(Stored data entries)
________________________________________
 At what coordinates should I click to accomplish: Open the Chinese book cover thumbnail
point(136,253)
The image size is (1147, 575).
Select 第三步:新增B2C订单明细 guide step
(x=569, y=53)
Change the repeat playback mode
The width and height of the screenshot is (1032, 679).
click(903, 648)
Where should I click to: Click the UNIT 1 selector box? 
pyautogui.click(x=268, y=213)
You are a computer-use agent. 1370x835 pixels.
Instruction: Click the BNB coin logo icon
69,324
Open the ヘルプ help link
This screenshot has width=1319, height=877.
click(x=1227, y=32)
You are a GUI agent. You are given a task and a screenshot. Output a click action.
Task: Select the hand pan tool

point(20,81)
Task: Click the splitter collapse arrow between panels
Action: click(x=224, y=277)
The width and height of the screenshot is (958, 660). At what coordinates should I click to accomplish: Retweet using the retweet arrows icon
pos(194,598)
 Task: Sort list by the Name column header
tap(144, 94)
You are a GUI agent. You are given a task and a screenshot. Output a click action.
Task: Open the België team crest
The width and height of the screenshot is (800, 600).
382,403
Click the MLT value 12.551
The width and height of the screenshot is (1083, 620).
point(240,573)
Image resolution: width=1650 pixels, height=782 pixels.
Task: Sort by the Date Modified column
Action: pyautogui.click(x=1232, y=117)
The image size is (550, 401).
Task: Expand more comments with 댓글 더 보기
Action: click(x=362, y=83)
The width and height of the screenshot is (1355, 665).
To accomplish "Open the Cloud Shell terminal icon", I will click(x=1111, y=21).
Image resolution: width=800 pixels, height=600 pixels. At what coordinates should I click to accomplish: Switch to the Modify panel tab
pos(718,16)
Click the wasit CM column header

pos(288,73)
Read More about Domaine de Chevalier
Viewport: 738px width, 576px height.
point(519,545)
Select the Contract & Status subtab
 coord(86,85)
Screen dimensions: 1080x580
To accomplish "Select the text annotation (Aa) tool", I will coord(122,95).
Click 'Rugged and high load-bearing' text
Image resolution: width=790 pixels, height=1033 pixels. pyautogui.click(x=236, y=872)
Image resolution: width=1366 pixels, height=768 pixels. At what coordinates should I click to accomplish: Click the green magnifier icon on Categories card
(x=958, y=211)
________________________________________
#### EXERCISE:
Line by line, transcribe all of the records exactly.

#### EXERCISE SOLUTION:
 At what coordinates should I click to accomplish: Open the Chinese book cover thumbnail
point(136,253)
The image size is (1147, 575).
Select 第三步:新增B2C订单明细 guide step
(x=569, y=53)
Change the repeat playback mode
The width and height of the screenshot is (1032, 679).
click(903, 648)
Where should I click to: Click the UNIT 1 selector box? 
pyautogui.click(x=268, y=213)
You are a computer-use agent. 1370x835 pixels.
Instruction: Click the BNB coin logo icon
69,324
Open the ヘルプ help link
This screenshot has width=1319, height=877.
click(x=1227, y=32)
You are a GUI agent. You are given a task and a screenshot. Output a click action.
Task: Select the hand pan tool

point(20,81)
Task: Click the splitter collapse arrow between panels
Action: click(x=224, y=277)
The width and height of the screenshot is (958, 660). At what coordinates should I click to accomplish: Retweet using the retweet arrows icon
pos(194,598)
 Task: Sort list by the Name column header
tap(144, 94)
You are a GUI agent. You are given a task and a screenshot. Output a click action.
Task: Open the België team crest
The width and height of the screenshot is (800, 600).
382,403
Click the MLT value 12.551
The width and height of the screenshot is (1083, 620).
point(240,573)
Image resolution: width=1650 pixels, height=782 pixels.
Task: Sort by the Date Modified column
Action: pyautogui.click(x=1232, y=117)
The image size is (550, 401).
Task: Expand more comments with 댓글 더 보기
Action: click(x=362, y=83)
The width and height of the screenshot is (1355, 665).
To accomplish "Open the Cloud Shell terminal icon", I will click(x=1111, y=21).
Image resolution: width=800 pixels, height=600 pixels. At what coordinates should I click to accomplish: Switch to the Modify panel tab
pos(718,16)
Click the wasit CM column header

pos(288,73)
Read More about Domaine de Chevalier
Viewport: 738px width, 576px height.
point(519,545)
Select the Contract & Status subtab
 coord(86,85)
Screen dimensions: 1080x580
To accomplish "Select the text annotation (Aa) tool", I will coord(122,95).
Click 'Rugged and high load-bearing' text
Image resolution: width=790 pixels, height=1033 pixels. pyautogui.click(x=236, y=872)
Image resolution: width=1366 pixels, height=768 pixels. At what coordinates should I click to accomplish: Click the green magnifier icon on Categories card
(x=958, y=211)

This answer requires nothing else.